Friday, January 10, 2014

Review: Freakonomics by Steven D. Levitt and Stephen J. Dubner

Some books, despite their engaging covers and intriguing contents, are simply doomed to languish on my bookshelf until some sudden urgent whim or fancy overtakes me. Recommended by all, but still left without a single page perused, they are fated to gather dust... until, of course, their destined reader (aka, moi) gathers forth resolve to read at least one nonfiction book a month this year. That's when they're finally taken off the shelf, have the dust wiped off their dust jackets, and are broken into with gusto. Or at least that's what happened towards the tail end of Winter Break, with this sweet piece of nonfiction.

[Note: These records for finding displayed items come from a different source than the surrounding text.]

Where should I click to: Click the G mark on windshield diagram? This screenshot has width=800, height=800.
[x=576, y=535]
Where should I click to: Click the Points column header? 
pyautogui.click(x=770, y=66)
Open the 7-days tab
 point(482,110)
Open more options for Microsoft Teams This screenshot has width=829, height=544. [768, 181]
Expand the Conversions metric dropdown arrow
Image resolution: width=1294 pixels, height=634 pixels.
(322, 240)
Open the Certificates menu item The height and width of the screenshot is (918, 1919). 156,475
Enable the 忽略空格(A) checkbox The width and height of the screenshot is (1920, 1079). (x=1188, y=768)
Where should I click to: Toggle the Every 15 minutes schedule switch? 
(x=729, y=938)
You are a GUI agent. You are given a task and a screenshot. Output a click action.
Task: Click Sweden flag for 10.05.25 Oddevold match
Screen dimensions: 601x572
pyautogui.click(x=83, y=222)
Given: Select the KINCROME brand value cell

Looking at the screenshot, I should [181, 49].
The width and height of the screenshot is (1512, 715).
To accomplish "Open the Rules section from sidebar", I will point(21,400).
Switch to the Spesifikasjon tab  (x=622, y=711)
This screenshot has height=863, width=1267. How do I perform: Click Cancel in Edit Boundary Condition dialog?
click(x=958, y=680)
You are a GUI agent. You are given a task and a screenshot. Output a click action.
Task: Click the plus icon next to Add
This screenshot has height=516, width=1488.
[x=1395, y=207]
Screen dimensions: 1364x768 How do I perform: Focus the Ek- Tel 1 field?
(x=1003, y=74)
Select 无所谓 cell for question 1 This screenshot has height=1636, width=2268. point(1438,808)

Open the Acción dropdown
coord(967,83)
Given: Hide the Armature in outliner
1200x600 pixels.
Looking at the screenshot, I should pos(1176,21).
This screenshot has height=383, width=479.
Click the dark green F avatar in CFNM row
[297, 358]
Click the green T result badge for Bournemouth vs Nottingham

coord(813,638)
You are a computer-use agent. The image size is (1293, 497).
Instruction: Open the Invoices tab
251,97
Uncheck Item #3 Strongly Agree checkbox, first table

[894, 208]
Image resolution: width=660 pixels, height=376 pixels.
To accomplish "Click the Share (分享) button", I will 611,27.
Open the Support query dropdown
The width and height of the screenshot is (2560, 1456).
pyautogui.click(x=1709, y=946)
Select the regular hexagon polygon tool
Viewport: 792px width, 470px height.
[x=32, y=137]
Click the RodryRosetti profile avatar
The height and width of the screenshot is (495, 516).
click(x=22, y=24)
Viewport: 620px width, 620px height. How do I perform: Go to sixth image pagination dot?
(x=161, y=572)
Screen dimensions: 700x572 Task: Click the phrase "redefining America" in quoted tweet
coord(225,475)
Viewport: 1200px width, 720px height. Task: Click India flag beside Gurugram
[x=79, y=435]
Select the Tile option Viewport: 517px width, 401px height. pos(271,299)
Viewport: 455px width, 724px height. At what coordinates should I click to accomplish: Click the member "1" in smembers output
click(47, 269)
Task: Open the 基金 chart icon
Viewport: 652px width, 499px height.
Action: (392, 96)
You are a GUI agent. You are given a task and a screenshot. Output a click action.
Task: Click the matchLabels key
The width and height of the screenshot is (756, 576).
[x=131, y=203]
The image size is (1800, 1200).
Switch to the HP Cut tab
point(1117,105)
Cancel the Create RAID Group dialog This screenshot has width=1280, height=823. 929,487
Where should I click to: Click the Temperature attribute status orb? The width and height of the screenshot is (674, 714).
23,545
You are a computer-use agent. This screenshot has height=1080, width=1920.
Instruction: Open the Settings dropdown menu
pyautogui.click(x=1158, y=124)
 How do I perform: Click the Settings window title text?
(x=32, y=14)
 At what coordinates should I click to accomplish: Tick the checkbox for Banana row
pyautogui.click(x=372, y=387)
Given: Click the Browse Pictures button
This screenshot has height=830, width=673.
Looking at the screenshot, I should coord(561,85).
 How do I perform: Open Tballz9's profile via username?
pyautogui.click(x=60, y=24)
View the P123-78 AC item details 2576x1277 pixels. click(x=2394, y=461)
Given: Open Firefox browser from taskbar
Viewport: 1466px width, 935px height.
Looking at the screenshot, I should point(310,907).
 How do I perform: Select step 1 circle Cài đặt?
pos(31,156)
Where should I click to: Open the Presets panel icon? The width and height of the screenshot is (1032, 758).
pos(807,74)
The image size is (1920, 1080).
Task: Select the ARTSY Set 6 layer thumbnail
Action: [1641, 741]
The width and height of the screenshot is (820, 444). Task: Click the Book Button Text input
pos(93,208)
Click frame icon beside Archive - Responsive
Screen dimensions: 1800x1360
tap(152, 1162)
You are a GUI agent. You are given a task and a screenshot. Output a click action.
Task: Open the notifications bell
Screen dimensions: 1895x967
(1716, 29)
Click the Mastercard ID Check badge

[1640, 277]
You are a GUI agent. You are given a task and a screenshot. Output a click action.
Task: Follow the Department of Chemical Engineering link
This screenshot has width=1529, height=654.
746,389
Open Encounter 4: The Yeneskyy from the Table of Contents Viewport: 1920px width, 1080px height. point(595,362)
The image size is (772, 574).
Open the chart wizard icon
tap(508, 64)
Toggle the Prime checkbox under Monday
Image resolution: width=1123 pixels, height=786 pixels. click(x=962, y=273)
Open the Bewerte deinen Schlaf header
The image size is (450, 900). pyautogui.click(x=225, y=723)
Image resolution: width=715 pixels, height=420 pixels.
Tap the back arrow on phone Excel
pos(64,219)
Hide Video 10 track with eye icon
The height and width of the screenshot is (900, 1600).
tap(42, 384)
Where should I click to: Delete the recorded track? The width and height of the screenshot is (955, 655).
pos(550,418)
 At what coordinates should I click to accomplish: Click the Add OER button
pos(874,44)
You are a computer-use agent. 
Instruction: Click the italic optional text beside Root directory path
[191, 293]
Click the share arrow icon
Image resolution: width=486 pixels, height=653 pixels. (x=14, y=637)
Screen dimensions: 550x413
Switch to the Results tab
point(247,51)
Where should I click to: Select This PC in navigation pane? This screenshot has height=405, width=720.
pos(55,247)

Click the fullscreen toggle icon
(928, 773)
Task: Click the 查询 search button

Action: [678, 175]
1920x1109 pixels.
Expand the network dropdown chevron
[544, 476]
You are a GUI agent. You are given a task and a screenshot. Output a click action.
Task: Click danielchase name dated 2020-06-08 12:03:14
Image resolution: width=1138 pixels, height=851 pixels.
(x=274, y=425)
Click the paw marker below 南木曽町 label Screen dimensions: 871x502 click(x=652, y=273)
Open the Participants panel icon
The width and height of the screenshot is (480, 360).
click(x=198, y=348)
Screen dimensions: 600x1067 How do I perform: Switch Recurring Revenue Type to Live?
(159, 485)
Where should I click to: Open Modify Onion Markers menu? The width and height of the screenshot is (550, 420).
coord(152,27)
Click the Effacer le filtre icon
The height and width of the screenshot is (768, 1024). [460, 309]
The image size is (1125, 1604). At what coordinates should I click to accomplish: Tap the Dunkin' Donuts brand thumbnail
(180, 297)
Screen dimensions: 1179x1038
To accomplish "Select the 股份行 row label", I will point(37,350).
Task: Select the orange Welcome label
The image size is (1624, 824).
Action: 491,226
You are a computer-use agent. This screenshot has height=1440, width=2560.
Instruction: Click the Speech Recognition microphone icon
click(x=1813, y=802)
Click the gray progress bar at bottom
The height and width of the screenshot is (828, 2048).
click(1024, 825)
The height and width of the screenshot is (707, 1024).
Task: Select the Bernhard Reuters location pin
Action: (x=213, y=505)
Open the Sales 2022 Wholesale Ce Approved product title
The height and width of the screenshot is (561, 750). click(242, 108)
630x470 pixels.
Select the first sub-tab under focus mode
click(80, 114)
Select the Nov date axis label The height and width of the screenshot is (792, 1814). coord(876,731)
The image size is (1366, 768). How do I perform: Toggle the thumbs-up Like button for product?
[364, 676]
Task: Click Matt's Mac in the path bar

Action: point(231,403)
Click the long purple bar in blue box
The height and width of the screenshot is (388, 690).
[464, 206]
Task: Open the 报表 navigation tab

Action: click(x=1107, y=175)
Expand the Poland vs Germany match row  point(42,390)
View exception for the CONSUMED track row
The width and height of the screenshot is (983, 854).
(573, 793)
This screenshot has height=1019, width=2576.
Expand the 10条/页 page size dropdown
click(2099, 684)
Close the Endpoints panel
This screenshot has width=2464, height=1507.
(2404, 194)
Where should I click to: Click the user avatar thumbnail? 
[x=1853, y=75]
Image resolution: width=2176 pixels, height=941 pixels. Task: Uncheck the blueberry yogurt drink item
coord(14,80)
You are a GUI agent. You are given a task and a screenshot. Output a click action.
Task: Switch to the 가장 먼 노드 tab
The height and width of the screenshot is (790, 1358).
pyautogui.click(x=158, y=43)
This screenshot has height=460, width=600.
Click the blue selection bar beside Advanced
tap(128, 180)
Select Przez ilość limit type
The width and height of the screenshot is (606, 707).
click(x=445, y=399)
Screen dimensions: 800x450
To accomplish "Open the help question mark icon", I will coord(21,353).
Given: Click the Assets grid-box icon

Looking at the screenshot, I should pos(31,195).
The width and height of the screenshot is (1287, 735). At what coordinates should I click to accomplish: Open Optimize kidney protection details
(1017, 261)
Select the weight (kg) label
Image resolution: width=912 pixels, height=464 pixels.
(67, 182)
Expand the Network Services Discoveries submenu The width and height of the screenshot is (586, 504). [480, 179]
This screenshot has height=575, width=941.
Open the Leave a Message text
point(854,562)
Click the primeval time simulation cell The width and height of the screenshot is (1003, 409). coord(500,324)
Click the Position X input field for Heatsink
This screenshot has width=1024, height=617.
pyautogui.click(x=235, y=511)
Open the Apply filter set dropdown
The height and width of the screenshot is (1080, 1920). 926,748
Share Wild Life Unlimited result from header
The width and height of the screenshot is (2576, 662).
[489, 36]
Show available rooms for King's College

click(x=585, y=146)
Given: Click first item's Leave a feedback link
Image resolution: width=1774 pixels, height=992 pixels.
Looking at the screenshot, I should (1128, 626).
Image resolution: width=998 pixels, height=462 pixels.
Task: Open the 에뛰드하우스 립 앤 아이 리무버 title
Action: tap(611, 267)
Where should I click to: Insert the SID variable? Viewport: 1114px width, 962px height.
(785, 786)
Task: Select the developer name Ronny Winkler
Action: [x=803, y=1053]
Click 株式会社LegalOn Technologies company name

Freakonomics by Steven D. Levitt and Stephen J. Dubner is a thoroughly engaging account of new uses for Economics practices in real-life situations, instructed with gusto and well-fitting anecdotes that illustrate the rational behind seemingly unrelated factoids, like abortion and crime rate, as well as how teachers cheat their students, the pyramid scheme of a drug empire, and how a person's name is connected to their potential for success in life.Written by one of the world's most creative economists with a flair for explanations, and a skilled journalist with a knack for good storytelling, Freakonomics is a nonfiction wonder that will change the way you look at the way the ways of the world all relate to each other. 

Yet another much-hyped book that surprisingly lives up to said expected success, Freakonomics provides exactly what I look for in nonfiction: it's easily accessible for un-indoctrinated readers, and includes ties to pop culture, biographical anecdotes, trivia to offload on my friends in moments of  social necessity, etc. And it is a well-constructed account of a topic that I will not even begin to pretend I know anything about.

Which may have hindered a bit of my enthusiasm going into it: I have virtually no background in economics or sociology, which are two driving factors of the books origins of information. Even in reading the book, despite the fact that I was interested in and fully able to understand the "what" and the "whys" of their conclusions, I was still left a bit hanging on the "hows," like how this information was tabulated and how it corresponds to greater theories of Economics as a whole.

However, Levitt's status as some kind of Economics wunderkind and expressed leanings towards the unconventional render the conventional understanding of Economics that I was so desperate for rather superfluous. In this book, information itself, and the roundabout truths its exposes, reigns as capital currency, and dazzles readers with unexpected - yet, with Dubner as your guide, fully comprehensible - tidbits of previously unexplored circumstances in the realm of cause and effect.

For one of the first books I read in 2014, this one sure started me on the right foot for nonfiction in the new year!